--- Begin DATA ---

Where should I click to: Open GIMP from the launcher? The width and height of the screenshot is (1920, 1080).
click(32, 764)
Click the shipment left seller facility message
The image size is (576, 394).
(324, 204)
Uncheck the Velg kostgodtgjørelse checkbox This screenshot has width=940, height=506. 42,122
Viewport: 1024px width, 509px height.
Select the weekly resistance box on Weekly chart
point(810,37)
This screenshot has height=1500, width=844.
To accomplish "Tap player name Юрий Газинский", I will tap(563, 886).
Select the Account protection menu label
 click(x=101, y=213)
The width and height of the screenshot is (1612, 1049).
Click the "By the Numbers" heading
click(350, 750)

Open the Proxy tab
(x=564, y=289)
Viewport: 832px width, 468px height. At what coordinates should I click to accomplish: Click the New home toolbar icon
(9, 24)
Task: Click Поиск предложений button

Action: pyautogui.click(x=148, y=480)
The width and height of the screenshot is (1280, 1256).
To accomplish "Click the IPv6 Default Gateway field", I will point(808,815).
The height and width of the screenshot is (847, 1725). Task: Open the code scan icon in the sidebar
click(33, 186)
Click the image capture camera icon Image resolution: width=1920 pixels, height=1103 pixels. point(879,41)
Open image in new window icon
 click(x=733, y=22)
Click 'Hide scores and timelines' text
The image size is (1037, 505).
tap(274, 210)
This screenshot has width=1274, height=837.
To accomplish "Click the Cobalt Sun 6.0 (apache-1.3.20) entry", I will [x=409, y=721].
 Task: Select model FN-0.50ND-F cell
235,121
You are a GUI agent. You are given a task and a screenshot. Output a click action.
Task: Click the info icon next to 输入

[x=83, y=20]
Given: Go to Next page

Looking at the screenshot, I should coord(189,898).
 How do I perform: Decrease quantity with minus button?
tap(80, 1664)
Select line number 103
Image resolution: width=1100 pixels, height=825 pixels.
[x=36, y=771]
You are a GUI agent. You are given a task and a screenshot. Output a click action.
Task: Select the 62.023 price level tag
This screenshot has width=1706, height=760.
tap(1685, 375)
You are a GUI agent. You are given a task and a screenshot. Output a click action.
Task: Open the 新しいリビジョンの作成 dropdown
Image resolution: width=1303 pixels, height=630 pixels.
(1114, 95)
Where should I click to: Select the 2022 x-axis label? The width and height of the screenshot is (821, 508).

--- End DATA ---

WHAT THE TASK REQUIRES:
Could you copy the records above verbatim, starting with the line that contains "Uncheck the Velg" and going on through the line that contains "will tap(563, 886)."?

FINAL RESULT:
Uncheck the Velg kostgodtgjørelse checkbox This screenshot has width=940, height=506. 42,122
Viewport: 1024px width, 509px height.
Select the weekly resistance box on Weekly chart
point(810,37)
This screenshot has height=1500, width=844.
To accomplish "Tap player name Юрий Газинский", I will tap(563, 886).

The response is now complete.